- Directed by: Gus Trikonis
- Screenplay by: Larry Johnson Gregory Weston King Michael Viner
- Based on: Dance of the Dwarfs by Geoffrey Household
- Produced by: Michael Viner
- Starring: Peter Fonda Deborah Raffin John Amos Carlos Palomino
- Cinematography: Michael Butler
- Edited by: Fred Chulak
- Music by: Perry Botkin Jr.
- Release date: June 10, 1983 (West Germany);
- Running time: 93 minutes
- Country: United States
- Language: English

= Dance of the Dwarfs =

Dance of the Dwarfs is a 1983 American horror adventure film directed by Gus Trikonis and starring Peter Fonda and Deborah Raffin. It is based on the 1968 novel of the same name by Geoffrey Household.

==Plot==
In an unnamed South American nation, a man escapes from prison into the jungle, where he is attacked by an unseen assailant and has much of his face torn off.
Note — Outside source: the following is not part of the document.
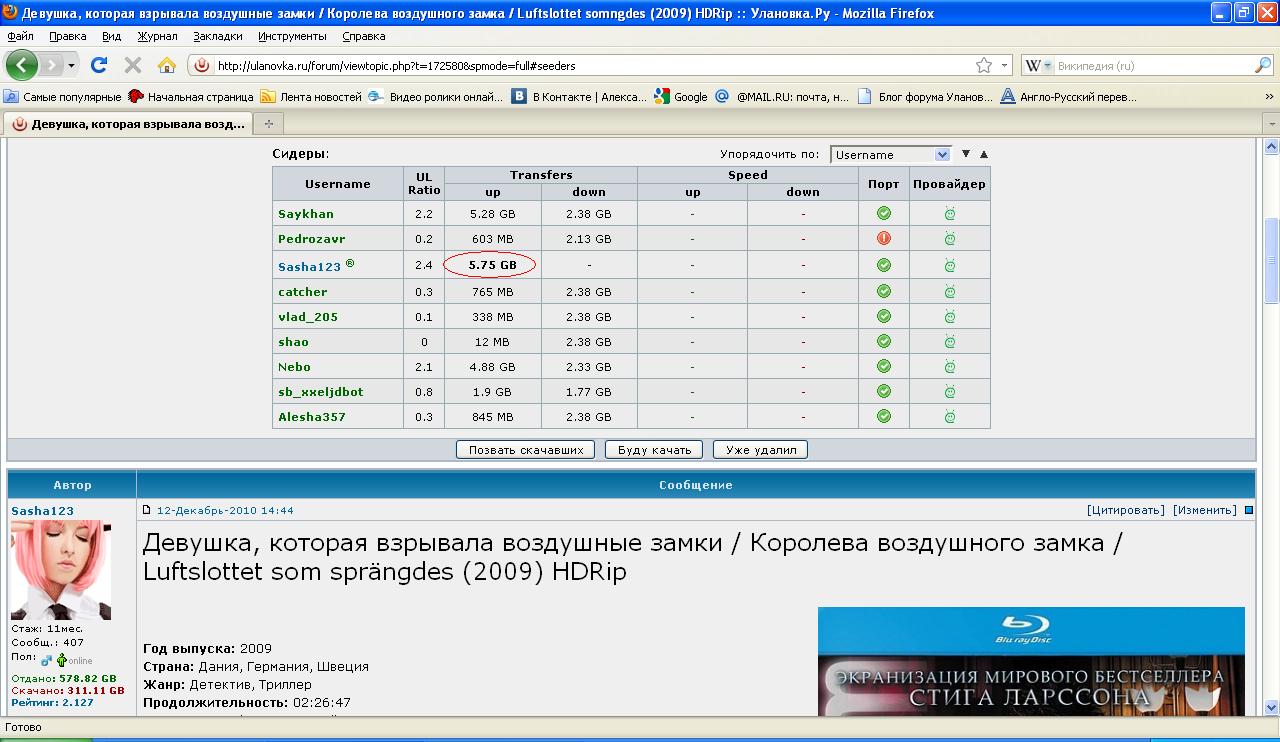The width and height of the screenshot is (1280, 742).
Task: Click the Цитировать link in the post
Action: (x=1125, y=510)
Anthropologist Evelyn Howard (Deborah Raffin) decides to look for Dr. Eslinger, a colleague who went missing in the same jungle while searching for the Duende—a rumored tribe of dwarfish, winged reptiloids (reptile-like people). She hires alcoholic helicopter pilot Harry Bediker (Peter Fonda) to fly her into the jungle. A local shaman (John Amos) warns the pair to avoid "the Killing Place" (the tribe's legendary home). Unfortunately, someone shoots at the helicopter and severs its fuel line, forcing it to land in the jungle. They discover that they've crashed near a fortress-like trading post run by Luis (Venchito Galvez) and Maria (Iliang Vitales). Evelyn and Harry bicker constantly and debate whether the cooking oil stored in large quantities at the trading post will suffice as helicopter fuel. Although Dr. Eslinger's diaries, left behind at the trading post, indicate the reptiloids are hostile, Evelyn is convinced they are not. Harry decides to abandon Evelyn, just as she figures out where the Killing Place is. Dr. Eslinger was right, of course, and Harry must rescue Evelyn before she's killed.

==Cast==
- Peter Fonda as Harry Bediker
- Deborah Raffin as Dr. Evelyn Howard
- John Amos as Esteban
- Carlos Palomino as Bandit #1

==Production==
The film was shot in the Philippines. Deborah Raffin commented that her and Fonda's characters "dislike each other so intensely you just know they'll fall in love", and that the movie itself was "a fun movie. A wonderfully well-done popcorn movie". After finishing the movie, Deborah Raffin hoped for a breakthrough in Chinese cinema. She visited the country to promote another film, Touched by Love, and brokered a deal to distribute Dance of the Dwarfs in China for free, only in exchange for the rights to sell the Chinese film Memories of Old Beijing to a Western film distributor. American newspapers speculated that Dance of the Dwarfs might "have a massive potential audience in that land" (China).

==Reception==
Film critic Leonard Maltin awarded the film one and a half stars. TV Guide called the film a "rip-off of The African Queen".

== Novel ==
Critical reception for the novel was positive. A reviewer for the South Bend Tribune noted that the novel was "good mystery fare".